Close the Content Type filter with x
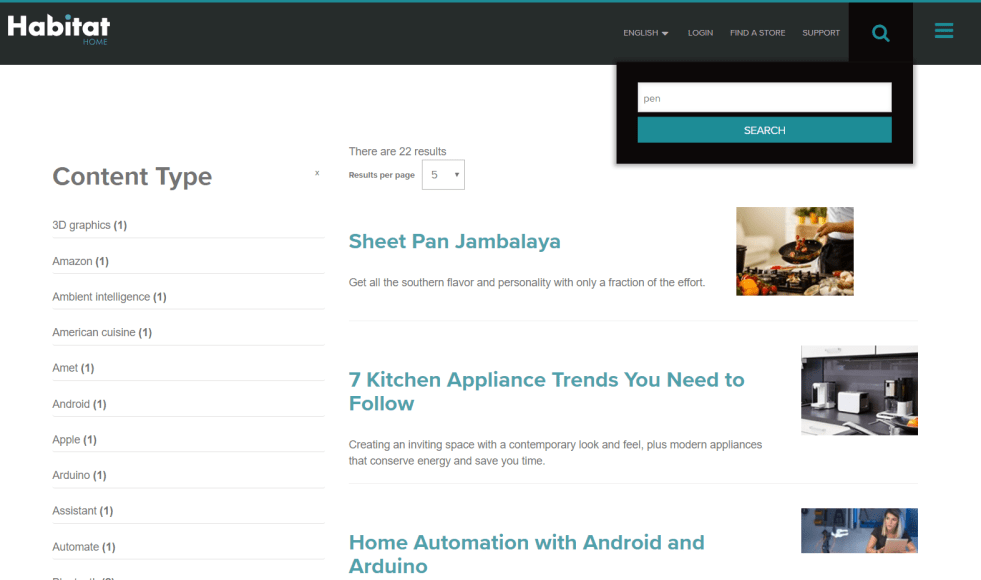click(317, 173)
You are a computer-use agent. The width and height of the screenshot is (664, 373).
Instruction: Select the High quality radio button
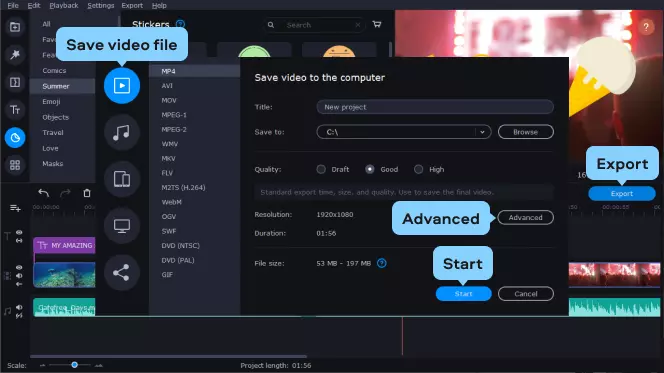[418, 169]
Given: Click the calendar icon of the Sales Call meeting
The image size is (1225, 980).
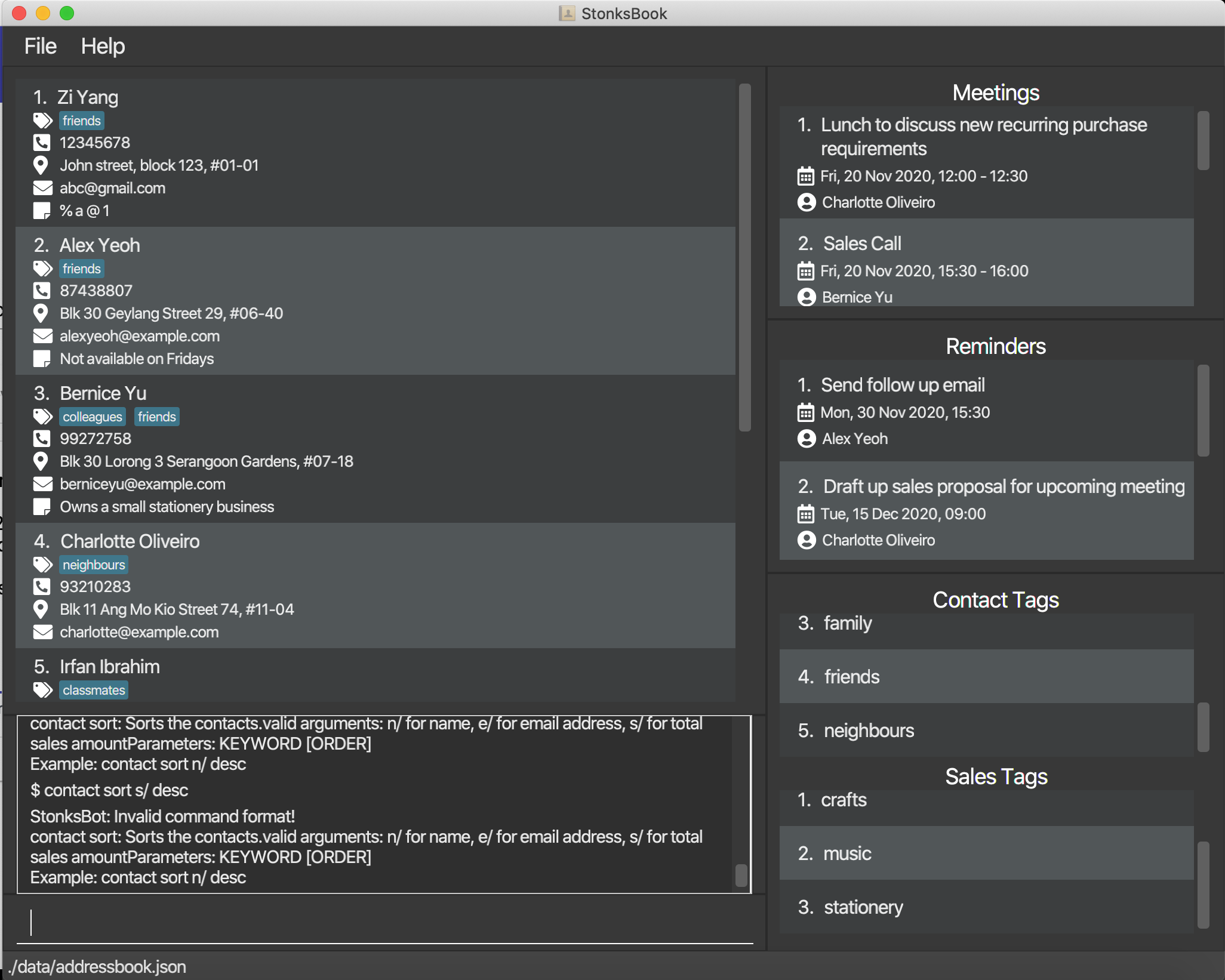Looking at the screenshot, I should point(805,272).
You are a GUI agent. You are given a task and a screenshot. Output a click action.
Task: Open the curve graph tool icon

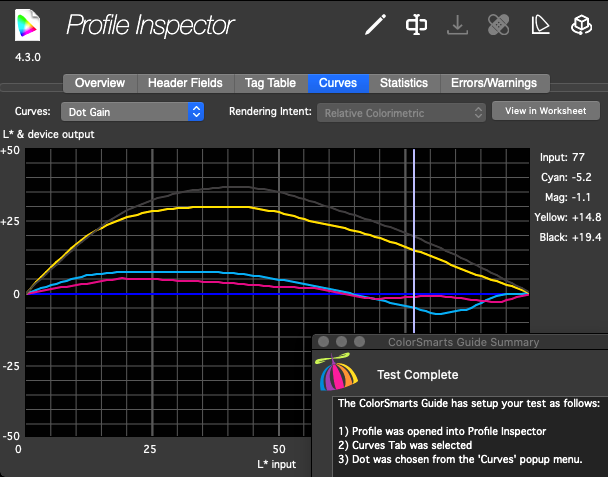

____________

Find each line in the data above that contains the string "agent", matching case exactly, and copy those lines out.

# EXERCISE SOLUTION
You are a computer-use agent. The width and height of the screenshot is (664, 373).
You are a GUI agent. You are given a task and a screenshot. Output a click action.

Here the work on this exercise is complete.